宋楚如今心态平和,况且她接下来也不准备做什么违法乱纪的事情,没什么值得隐瞒。

“没什么想法,回去陪陪爹娘,可能就准备离京了。”

这是宋楚第一次意识到自己穿越之后便为以后做到的打算。

如今其实不过两个月的时间,可是想起来却又觉得似乎过了许久,恍如隔世。

这两个月来,虽然有清闲的时候,可是宋楚仔细想想,自己每一天好似都过得很繁忙,心很累。

她如今已经同沈行周和离,日后的剧情不管怎么变化想必和她也没有多大的关系了。

如此倒不如远离京城这个事发之地,在随意之处找个宅子,过上自己慢吞吞的生活。

至于之后具体的打算,其实宋楚并没有想太多,她现在所需要的不过是放假和过度,远离这些乱七八糟的事情。

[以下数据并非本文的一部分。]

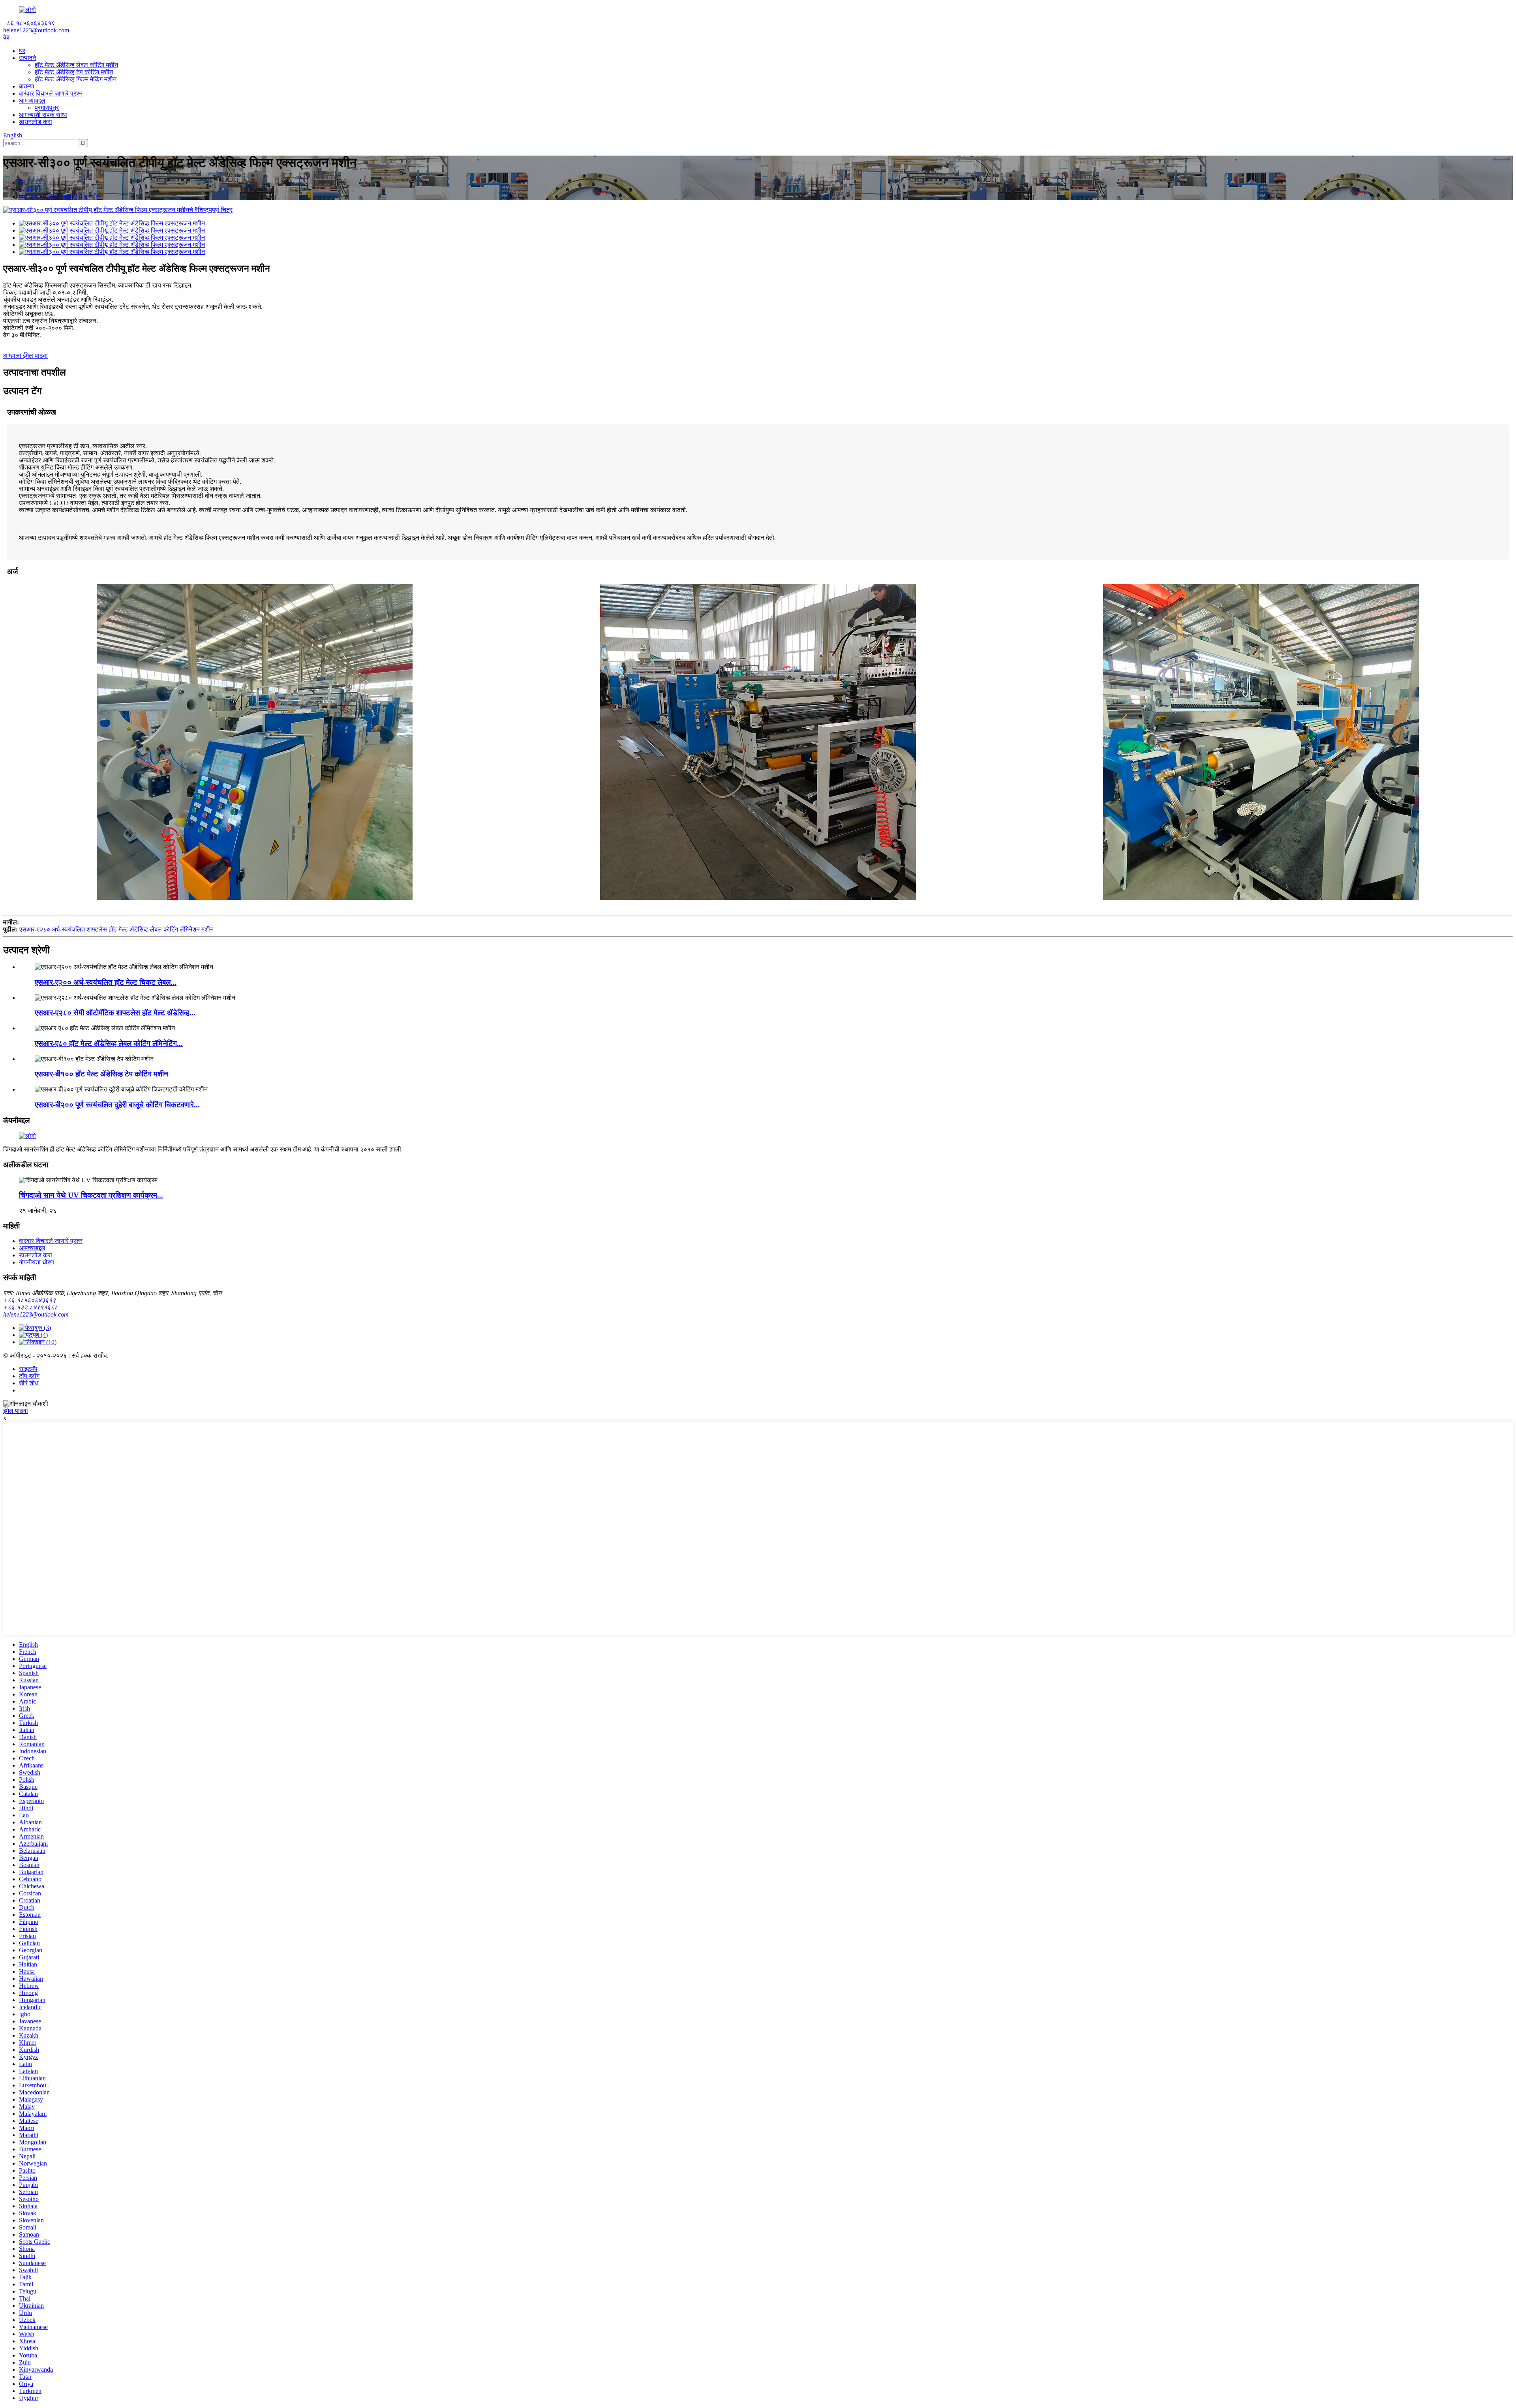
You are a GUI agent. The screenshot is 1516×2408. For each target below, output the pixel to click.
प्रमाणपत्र (47, 107)
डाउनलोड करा (35, 121)
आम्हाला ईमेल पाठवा (25, 355)
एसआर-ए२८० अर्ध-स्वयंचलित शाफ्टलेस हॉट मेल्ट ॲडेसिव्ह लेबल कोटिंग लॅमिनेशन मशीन (116, 929)
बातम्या (26, 86)
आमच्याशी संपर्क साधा (43, 114)
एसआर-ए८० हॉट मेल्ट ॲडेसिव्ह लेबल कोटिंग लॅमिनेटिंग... (109, 1043)
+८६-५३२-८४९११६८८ (30, 1307)
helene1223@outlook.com (36, 1314)
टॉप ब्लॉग (29, 1376)
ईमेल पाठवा (15, 1410)
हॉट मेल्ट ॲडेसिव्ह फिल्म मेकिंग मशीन (75, 79)
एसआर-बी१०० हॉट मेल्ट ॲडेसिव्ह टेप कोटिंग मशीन (101, 1074)
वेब (6, 37)
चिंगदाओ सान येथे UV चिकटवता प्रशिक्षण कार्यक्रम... (91, 1195)
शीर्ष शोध (28, 1383)
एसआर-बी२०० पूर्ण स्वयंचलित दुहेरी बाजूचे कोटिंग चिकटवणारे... (117, 1105)
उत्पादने (27, 57)
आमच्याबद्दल (32, 100)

“需要我帮忙吗?”长久的沉默之后,沈行周最终还是继续问道。

宋楚看着自己面前的沈行周。

棱角分明,可是眼下却有些乌青,足以证明这段时间沈行周没有休息好。

她摇头,“我同国公爷你也已经和离,自此之后再不相干,并无事情让国公爷操劳了,不过还是谢过国公爷的好意。”

宋楚的动作很快,午时一过便将自己所有的家当都打包好了。

宋母亲自来接的宋楚,两人头也不回地离开。

沈行周在宋楚离开后才走出来,坐在宋楚最爱的位置上,脑袋放空。

他知道自己应该将宋楚追回来,可是如今宋楚态度坚决,他没有思绪,自己到底应该怎么做才是对的。

他将自己这段时间一直随身携带的追女技巧拿出来,可是又一个字都看不进去,呆愣愣坐在原地。

沈行周只给了自己一炷香的时间去悲伤,时间一到,他又是以前那个让人看不出丝毫情绪的战神英国公。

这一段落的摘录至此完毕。